DAVID SCHAPER, BYLINE: Air safety investigator Anthony Brickhouse says whenever there's a horrifying air transporter tragedy, the hope is that from the wreckage and the flight recorders, you can piece together what happened and learn from it.
ANTHONY BRICKHOUSE: And you can't learn unless you find the plane or if you have data from the plane. So right now, we really can't learn anything from this event because we don't have any evidence yet. And that's the problem.
SCHAPER: Brickhouse is referring to the disappearance of Malaysia Airlines Flight 370 on March 8 of last year, an event the professor at Embry-Riddle Aeronautical University calls unprecedented and shocking. For many, it is still hard to fathom how, in this day and age, the Boeing 777 just vanished without a trace. So international aviation regulators, safety advocates and airline executives are meeting in Montreal this week to establish new flight-tracking protocols.
NANCY GRAHAM: And we developed very quickly a standard which calls for an aircraft to be tracked within 15 minutes, no matter where it is around the world, whether it's in radar coverage or not.
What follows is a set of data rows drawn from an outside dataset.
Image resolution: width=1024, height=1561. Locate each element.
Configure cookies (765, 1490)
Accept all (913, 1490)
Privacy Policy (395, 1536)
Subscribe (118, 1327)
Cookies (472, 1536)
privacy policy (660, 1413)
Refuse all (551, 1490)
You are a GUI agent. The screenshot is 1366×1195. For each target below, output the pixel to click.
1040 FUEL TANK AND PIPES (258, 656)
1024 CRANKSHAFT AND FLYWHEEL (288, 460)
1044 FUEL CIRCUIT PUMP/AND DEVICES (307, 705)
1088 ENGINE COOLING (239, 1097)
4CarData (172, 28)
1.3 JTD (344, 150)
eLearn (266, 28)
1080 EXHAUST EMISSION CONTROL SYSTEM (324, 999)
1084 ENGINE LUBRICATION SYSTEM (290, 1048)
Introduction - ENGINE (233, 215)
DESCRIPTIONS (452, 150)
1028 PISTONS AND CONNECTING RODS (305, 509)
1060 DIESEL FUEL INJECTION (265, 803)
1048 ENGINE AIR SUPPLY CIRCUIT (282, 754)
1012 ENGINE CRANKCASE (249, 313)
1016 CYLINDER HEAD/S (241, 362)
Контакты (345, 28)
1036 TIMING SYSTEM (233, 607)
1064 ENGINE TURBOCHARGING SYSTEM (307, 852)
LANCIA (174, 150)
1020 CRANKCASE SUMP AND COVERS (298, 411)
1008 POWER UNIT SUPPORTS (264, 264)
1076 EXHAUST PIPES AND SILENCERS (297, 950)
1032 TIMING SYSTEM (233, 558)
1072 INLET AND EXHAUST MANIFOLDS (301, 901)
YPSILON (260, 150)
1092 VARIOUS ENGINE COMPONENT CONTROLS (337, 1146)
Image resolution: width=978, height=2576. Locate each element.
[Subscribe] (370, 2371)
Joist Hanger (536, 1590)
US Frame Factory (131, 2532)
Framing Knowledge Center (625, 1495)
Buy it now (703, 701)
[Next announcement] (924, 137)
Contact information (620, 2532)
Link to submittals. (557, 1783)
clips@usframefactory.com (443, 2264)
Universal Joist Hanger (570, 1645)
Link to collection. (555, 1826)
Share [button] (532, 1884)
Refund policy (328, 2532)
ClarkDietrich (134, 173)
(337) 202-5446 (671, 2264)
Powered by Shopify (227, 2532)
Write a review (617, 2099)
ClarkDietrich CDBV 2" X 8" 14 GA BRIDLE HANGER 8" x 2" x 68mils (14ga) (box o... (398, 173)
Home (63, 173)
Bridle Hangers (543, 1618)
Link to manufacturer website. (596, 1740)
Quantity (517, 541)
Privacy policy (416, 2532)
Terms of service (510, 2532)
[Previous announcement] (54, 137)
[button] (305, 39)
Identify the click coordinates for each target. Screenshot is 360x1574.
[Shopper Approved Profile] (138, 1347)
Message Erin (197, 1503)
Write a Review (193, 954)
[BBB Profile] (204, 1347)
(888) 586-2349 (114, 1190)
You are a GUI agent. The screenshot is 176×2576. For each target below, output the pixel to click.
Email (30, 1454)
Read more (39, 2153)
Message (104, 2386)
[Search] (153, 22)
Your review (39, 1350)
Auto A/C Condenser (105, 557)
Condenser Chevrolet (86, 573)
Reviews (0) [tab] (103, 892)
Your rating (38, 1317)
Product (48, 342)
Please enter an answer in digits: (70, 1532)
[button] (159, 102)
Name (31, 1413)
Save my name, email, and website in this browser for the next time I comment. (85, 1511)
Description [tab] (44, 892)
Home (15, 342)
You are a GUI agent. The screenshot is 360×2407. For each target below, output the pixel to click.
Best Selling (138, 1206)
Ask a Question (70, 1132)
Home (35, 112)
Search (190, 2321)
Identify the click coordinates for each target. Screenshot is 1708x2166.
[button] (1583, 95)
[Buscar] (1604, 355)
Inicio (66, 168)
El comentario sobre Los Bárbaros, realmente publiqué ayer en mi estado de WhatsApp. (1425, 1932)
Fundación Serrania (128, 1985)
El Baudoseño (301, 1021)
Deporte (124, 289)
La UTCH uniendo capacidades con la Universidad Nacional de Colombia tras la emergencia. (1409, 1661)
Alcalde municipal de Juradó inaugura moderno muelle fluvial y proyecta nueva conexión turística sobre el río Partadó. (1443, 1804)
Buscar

SCHAPER: This is Nancy Graham, director of the Air Navigation Bureau at the U.N.'s International Civil Aviation Organization. She says planes will be required to check in every 15 minutes during normal operations, and there's an additional standard for planes in distress.
GRAHAM: If it gets into trouble, if it goes beyond its flight plan or in a very quick dissent or something that's in trouble, it will begin to broadcast once every minute, which allows us to locate the aircraft, in the event that it goes down, within six nautical miles.
SCHAPER: And Graham says these tracking systems will be tamper-proof. The member states participating in the aviation safety summit agreed to enact this new tracking standard with a target date for full implementation of November, 2016. But the airline industry stops short of promising to meet that deadline. Tony Tyler is director general of the International Air Transport Association.
TONY TYLER: Certainly, the industry is not sort of sitting back and waiting. A number of airlines are and are planning to improve and work to new ways of tracking their aircrafts in flight.
SCHAPER: And, in fact, experts say such tracking technology already exists in most planes, and it shouldn't be too costly for airlines to implement. Still, some, including Malaysia's government and the NTSB, are calling for real-time, minute-by-minute flight tracking. Air safety investigator Anthony Brickhouse agrees that would be the ideal. But he adds...
BRICKHOUSE: I know that 15 minutes doesn't seem like a lot. But compared to what we have now, where planes can be out of radar contact for hours, I think the 15 minutes is a good start.
SCHAPER: And Brickhouse says it's a first step toward eventually requiring real-time flight tracking, which he says isn't too far off. David Schaper, NPR News.